* Ejercicios:
**1.** Según el texto sobre el accidente de Los Rodeos, ¿cuántos años tenía Moisés Sánchez Arrocha cuando ocurrió la tragedia?
**2.** Prosigue el texto sobre el accidente de Los Rodeos a partir de su última oración.

* Texto del ejercicio:
= = = = = = =

Moisés Sánchez Arrocha, técnico del 1-1-2, tenía nueve años cuando en Los Rodeos ocurrió el peor accidente de la aviación civil hasta ahora, con 574 muertos. En la tarde del 27 de marzo de 1977, Sánchez iba a dar un paseo con su familia por la Rambla de Santa Cruz. Pero su padre, auxiliar sanitario del Hospital, recibió un aviso y su cara se descompuso.

Décadas después, Sánchez hizo un trabajo de fin de máster sobre la tragedia. Y, además, trabaja en la sala del 1-1-2. Con ambos elementos de juicio, reconoce que la disponibilidad y coordinación de recursos actual no tiene nada que ver con la existente tras la trágica colisión de los aviones de las compañías KLM y Pan Am.

Como ejemplo, expone que algunos supervivientes contaron en su momento que fueron llevados al hospital en coches particulares, vehículos del aeropuerto o taxis. Sin embargo, el informe oficial cuenta que a todas las víctimas se las evacuó en ambulancias. Sánchez también otorga credibilidad a los afectados.

= = = = = = =

* Registros extraídos de un conjunto de datos:

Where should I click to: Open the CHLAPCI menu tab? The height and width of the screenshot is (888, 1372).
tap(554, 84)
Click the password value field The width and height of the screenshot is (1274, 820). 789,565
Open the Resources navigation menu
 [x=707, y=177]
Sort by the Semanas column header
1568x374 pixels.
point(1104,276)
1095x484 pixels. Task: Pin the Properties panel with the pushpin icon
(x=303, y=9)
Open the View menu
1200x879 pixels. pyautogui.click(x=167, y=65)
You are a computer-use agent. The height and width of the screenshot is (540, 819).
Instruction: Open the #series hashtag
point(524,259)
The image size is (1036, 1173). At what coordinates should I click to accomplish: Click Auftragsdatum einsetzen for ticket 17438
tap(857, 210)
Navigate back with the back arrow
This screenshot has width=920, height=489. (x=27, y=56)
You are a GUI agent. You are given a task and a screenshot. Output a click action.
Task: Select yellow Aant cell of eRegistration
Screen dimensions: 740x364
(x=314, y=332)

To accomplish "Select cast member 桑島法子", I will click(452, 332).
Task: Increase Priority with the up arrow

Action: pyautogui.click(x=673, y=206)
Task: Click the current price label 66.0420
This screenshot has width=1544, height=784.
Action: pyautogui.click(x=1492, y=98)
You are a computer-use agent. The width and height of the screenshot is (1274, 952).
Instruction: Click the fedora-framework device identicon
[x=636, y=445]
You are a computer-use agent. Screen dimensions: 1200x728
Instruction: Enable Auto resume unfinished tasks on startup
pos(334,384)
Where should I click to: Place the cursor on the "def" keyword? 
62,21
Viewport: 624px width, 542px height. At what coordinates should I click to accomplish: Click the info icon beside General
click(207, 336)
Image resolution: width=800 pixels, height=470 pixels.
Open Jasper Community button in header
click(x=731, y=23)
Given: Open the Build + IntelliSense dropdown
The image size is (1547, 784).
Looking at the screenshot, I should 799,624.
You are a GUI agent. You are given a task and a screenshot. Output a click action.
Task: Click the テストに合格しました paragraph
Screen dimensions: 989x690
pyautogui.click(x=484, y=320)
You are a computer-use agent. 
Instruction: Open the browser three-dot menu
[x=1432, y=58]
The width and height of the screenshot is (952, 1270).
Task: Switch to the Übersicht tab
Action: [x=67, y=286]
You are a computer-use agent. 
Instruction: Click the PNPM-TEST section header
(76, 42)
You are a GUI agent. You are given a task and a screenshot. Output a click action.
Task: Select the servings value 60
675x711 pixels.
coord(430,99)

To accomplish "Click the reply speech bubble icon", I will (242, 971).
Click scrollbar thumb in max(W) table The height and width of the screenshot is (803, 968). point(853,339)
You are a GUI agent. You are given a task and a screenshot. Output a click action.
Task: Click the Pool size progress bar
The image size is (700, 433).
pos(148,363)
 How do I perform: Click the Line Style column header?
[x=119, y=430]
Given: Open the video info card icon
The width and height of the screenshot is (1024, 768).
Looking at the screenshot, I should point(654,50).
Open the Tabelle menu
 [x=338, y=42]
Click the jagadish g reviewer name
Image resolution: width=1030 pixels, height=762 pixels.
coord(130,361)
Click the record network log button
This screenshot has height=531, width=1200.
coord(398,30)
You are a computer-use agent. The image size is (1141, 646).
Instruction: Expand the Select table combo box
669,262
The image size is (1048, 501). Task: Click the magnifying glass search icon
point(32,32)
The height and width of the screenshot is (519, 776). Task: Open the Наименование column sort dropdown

= = = = = = =

* Respuestas:
**1.** Tenía nueve años.

**2.**
Expone que, en la actualidad, "todo está planificado, con planes de emergencia generales y específicos", mientras que los recintos aeroportuarios cuentan con sus propios protocolos de intervención ante estas situaciones.

Este experto asegura que el aeropuerto de Los Rodeos no tenía capacidad en 1977 para asumir el tráfico generado el día del terrible accidente.

Recuerda que un aviso de bomba en la terminal de Gando (Gran Canaria) obligó al desvío de varios aviones hasta el entonces único aeropuerto de Tenerife. Todas las infraestructuras aeroportuarias de España eran en aquella época espacios militares cedidos para uso civil. De hecho, el juez instructor del caso del fatídico choque de las aeronaves fue el teniente coronel del Ejército del Aire Carlos Ruiz de Almirón.

En la mayor tragedia aérea a nivel internacional también influyeron otras circunstancias, según Sánchez. Una de ellas fue que las condiciones climatológicas no eran las más adecuadas. De hecho, la niebla impedía la visión a 300 metros de distancia.

Además, las tripulaciones de los Boeing implicados llevaban una significativa carga de estrés, en la medida en que habían sido desviadas a un destino que no estaba acondicionado para recibir aquel tráfico de aviones en tan poco tiempo.

A pesar de las carencias, en el informe oficial se aseguró que "la respuesta dada tras la catástrofe fue la apropiada para la dimensión del hecho".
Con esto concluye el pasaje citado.